◆ **PROBLEM**: From the listing that follows, reproduce only the lines from the one holding "Image resolution: width=640" through the one holding "The image size is (1080, 864).", both included, with no pictures.

◆ **RECORD EXTRACTS**:
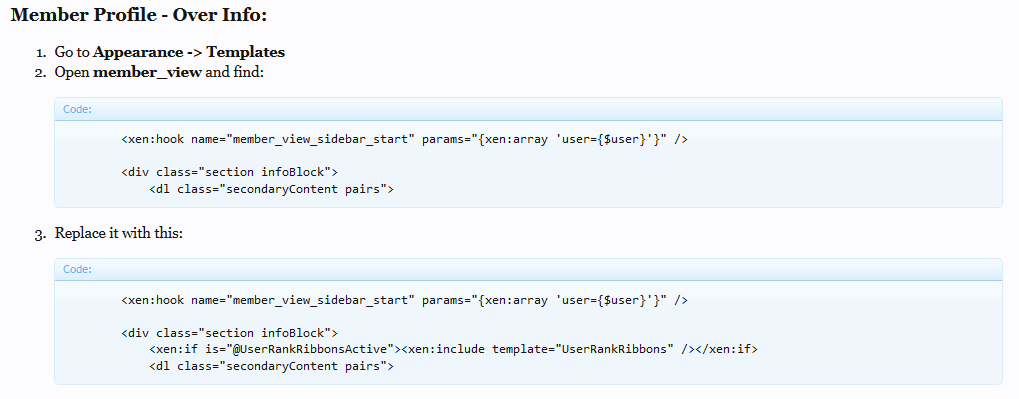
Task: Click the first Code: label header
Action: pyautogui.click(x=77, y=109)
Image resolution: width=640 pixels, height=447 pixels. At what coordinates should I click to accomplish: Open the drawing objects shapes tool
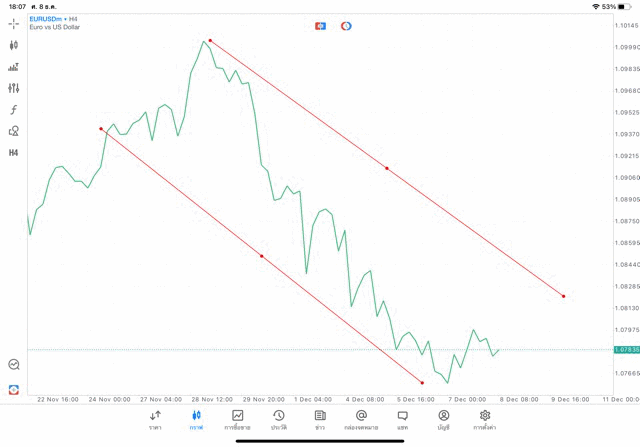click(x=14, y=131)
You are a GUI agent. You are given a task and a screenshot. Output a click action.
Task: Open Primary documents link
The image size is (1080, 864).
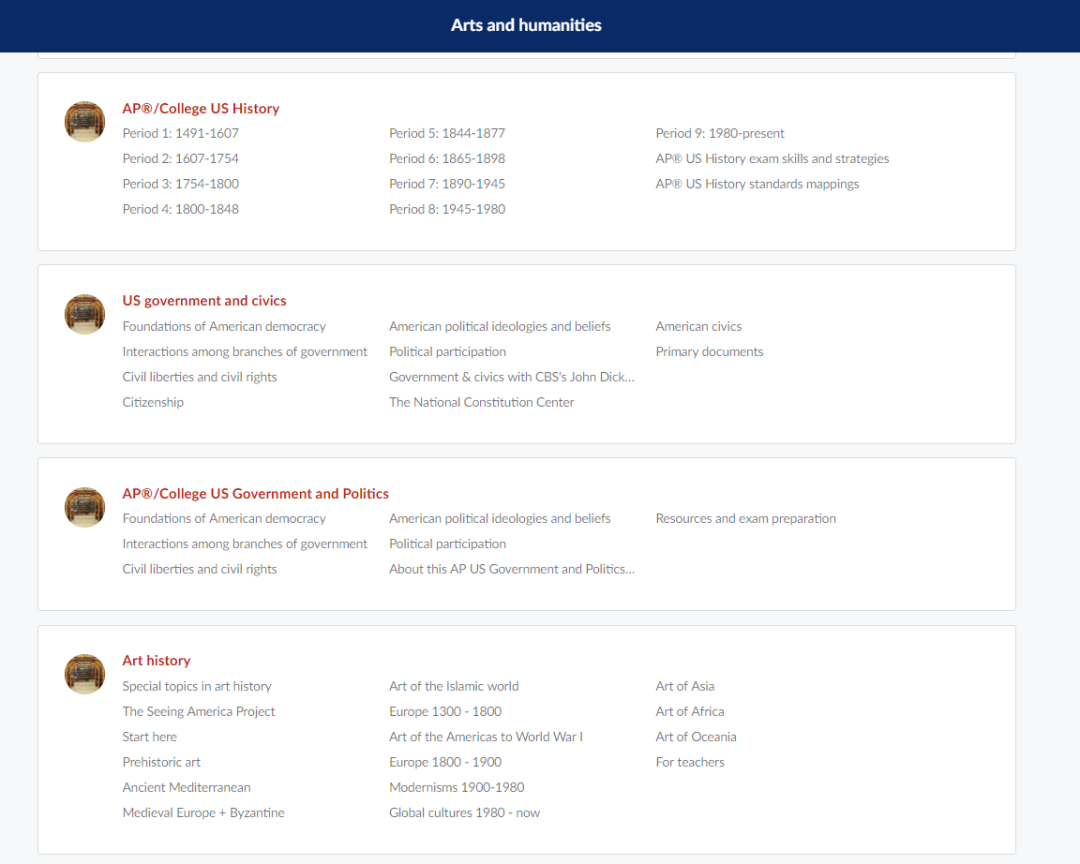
--
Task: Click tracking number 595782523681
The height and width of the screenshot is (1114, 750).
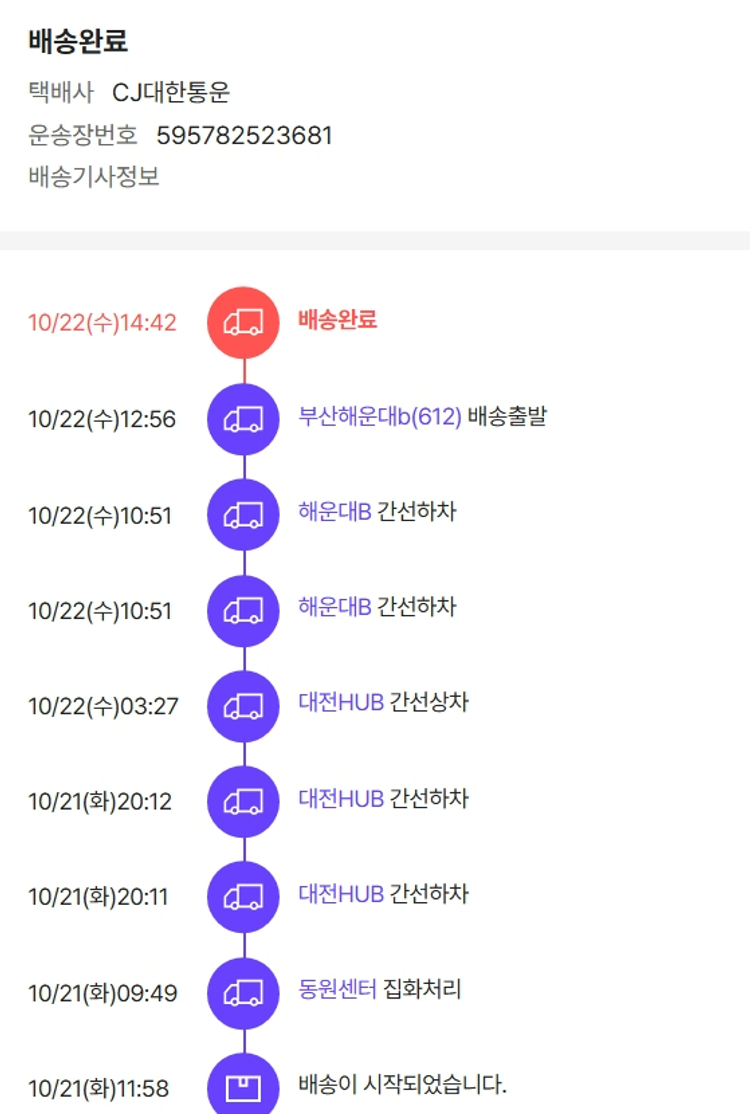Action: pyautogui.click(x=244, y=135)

◆ **SOLUTION TO THIS PROBLEM**:
Image resolution: width=640 pixels, height=447 pixels. At what coordinates should I click to accomplish: Open the drawing objects shapes tool
click(x=14, y=131)
You are a GUI agent. You are given a task and a screenshot. Output a click action.
Task: Open Primary documents link
The image size is (1080, 864).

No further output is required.